PROBLEM REQUIREMENTS
Copy the result of filtering the entries below for lines that include the string "pixels".
------ DATASET EXTRACT ------
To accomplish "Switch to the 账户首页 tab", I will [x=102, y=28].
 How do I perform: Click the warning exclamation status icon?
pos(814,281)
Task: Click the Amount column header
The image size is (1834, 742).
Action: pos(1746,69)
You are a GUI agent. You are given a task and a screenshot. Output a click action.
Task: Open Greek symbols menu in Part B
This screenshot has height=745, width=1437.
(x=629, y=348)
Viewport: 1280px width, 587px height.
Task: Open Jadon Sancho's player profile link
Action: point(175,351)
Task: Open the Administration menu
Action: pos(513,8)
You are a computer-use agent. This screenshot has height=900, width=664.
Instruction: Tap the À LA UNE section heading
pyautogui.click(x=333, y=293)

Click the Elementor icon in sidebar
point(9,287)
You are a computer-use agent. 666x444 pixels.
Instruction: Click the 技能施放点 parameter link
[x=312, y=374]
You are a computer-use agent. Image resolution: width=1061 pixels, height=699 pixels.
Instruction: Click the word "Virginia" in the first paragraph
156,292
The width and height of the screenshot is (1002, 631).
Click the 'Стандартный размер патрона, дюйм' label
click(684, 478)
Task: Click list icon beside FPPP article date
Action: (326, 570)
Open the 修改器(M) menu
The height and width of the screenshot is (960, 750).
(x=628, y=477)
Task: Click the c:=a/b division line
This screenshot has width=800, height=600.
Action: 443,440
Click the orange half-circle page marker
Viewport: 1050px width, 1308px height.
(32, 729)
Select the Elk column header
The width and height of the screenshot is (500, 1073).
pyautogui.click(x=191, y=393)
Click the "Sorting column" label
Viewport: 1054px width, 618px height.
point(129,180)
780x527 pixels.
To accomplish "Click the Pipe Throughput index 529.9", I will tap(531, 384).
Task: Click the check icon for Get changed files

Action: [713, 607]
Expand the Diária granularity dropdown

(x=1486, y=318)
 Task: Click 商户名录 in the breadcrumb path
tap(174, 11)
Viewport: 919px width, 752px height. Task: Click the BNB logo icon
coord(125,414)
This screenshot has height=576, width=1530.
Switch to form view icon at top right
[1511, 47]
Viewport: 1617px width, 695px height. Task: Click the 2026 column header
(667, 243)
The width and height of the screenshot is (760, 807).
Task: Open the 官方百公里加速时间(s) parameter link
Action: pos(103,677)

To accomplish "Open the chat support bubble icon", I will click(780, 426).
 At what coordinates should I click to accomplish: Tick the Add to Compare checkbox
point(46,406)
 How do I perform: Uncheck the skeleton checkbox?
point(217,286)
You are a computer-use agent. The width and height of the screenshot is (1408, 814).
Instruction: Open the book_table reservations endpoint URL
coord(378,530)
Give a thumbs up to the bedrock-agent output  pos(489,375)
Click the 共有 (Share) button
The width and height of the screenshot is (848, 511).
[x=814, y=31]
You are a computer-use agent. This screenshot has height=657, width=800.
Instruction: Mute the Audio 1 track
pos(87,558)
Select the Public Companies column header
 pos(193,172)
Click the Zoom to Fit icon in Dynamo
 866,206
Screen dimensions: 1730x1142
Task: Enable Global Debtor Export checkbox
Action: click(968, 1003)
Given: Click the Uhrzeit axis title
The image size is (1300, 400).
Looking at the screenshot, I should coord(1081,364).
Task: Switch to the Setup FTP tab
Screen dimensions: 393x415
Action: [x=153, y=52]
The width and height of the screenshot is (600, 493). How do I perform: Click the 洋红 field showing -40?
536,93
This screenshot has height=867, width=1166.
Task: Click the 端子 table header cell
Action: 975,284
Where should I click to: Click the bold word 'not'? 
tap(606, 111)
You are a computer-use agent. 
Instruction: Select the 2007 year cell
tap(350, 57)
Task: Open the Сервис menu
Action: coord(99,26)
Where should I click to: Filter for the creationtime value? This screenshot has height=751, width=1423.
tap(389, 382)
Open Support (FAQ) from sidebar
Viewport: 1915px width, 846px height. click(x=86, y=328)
------
ANSWER SECTION
You are a computer-use agent. 666x444 pixels.
You are a computer-use agent. Image resolution: width=1061 pixels, height=699 pixels.
780x527 pixels.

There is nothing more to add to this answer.